(Extracted data entries)
Start of Block
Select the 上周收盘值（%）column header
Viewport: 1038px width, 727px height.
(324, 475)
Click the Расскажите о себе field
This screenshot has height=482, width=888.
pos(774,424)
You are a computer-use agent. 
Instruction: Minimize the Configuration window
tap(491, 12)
End of Block
Start of Block
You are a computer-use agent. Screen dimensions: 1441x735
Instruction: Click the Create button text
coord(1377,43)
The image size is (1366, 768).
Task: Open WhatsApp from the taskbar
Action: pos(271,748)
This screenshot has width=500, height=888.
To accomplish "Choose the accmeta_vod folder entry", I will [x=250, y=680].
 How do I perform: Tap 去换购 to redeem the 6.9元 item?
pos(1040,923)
End of Block
Start of Block
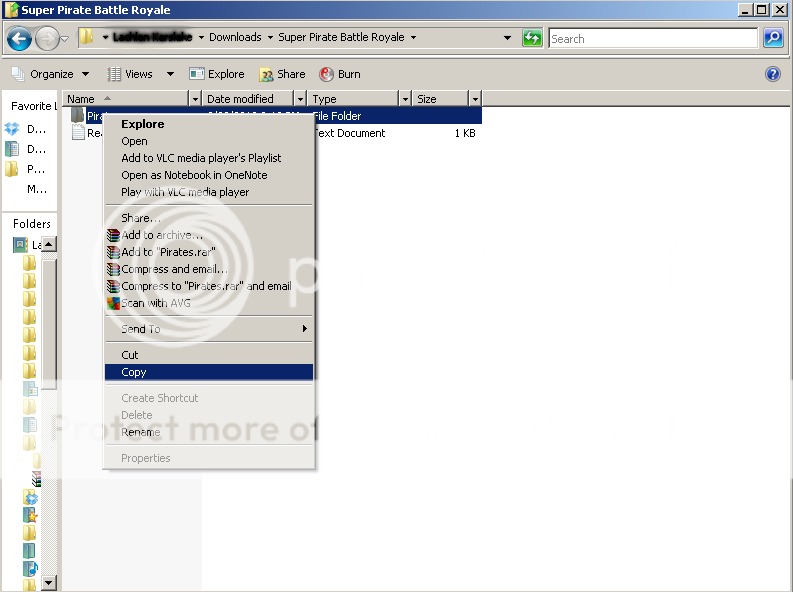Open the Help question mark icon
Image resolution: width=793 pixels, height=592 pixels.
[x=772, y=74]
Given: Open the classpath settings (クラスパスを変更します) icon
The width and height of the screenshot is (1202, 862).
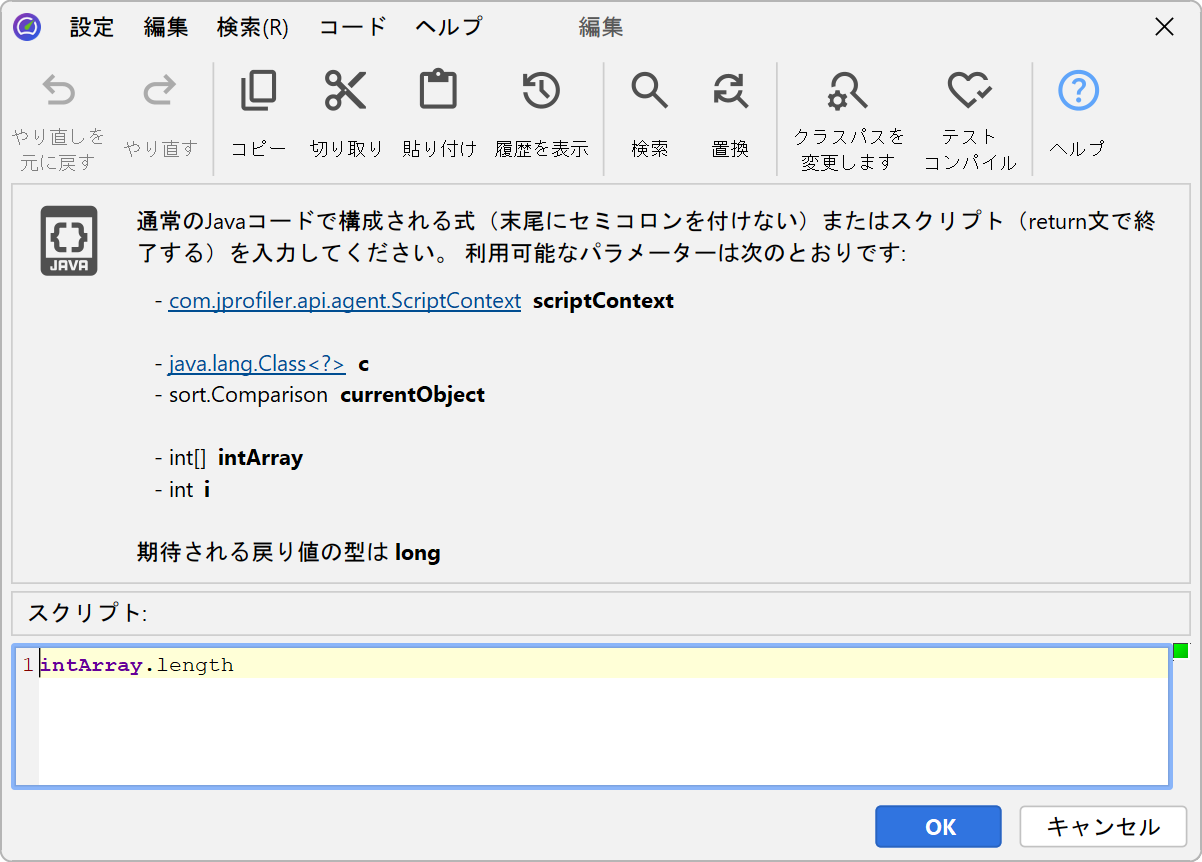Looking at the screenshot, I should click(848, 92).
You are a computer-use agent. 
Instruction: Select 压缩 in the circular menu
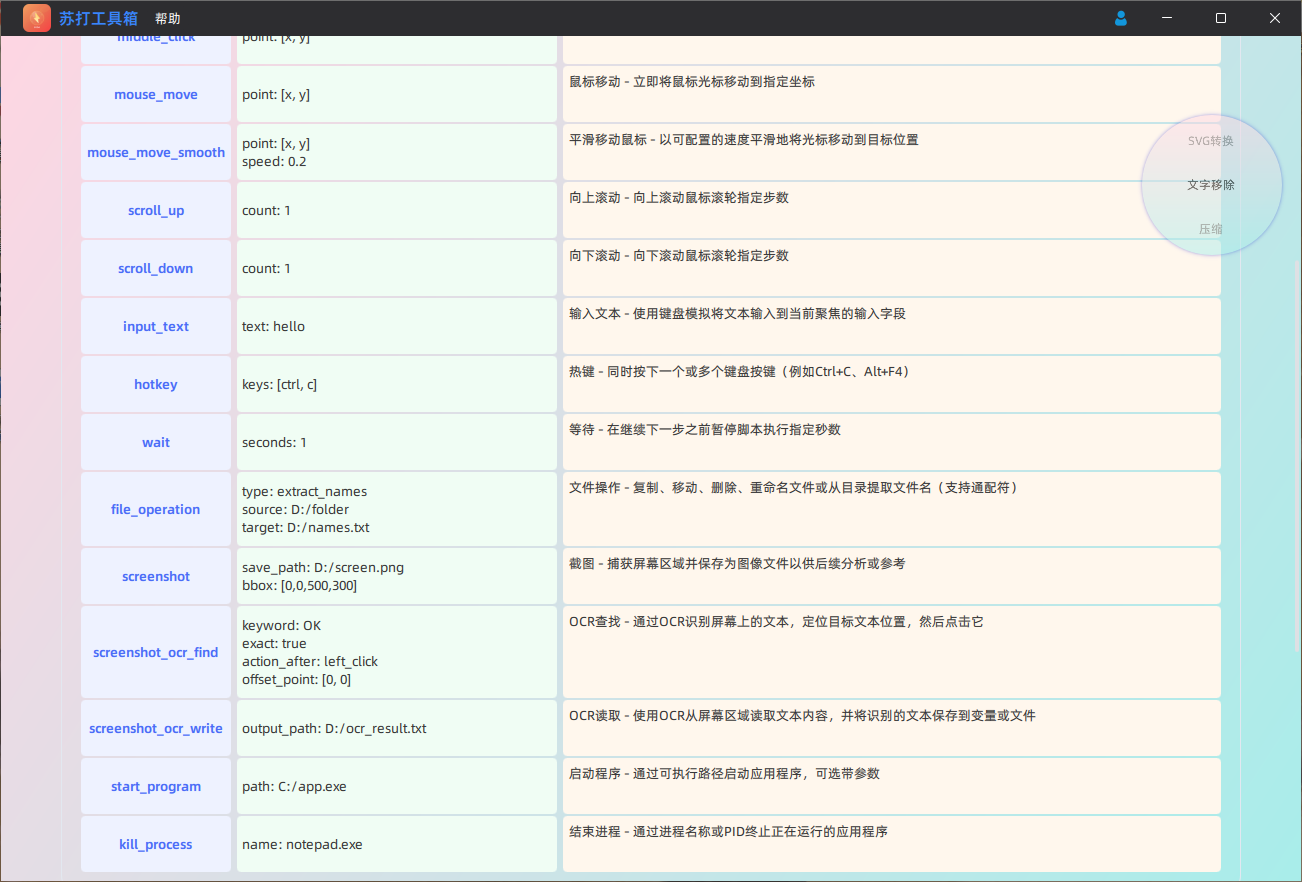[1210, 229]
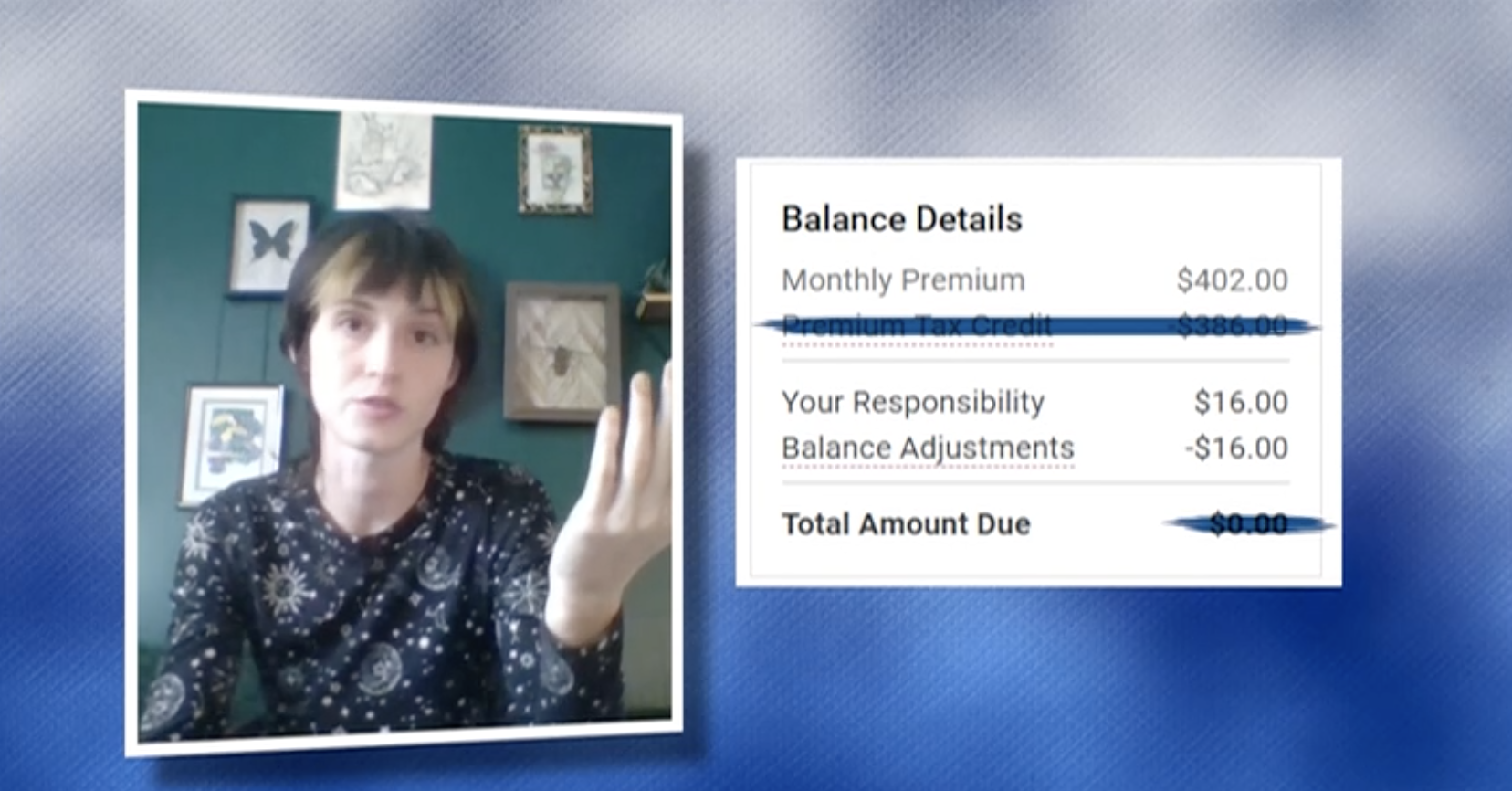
End of Block
• [Problem to solve]: Taking the records above, retype every line from the one with "You are a computer-use agent. Screen" down to the one with "This screenshot has width=500, height=888.", exactly and with nothing else.

• [Finished task]:
You are a computer-use agent. Screen dimensions: 1441x735
Instruction: Click the Create button text
coord(1377,43)
The image size is (1366, 768).
Task: Open WhatsApp from the taskbar
Action: pos(271,748)
This screenshot has width=500, height=888.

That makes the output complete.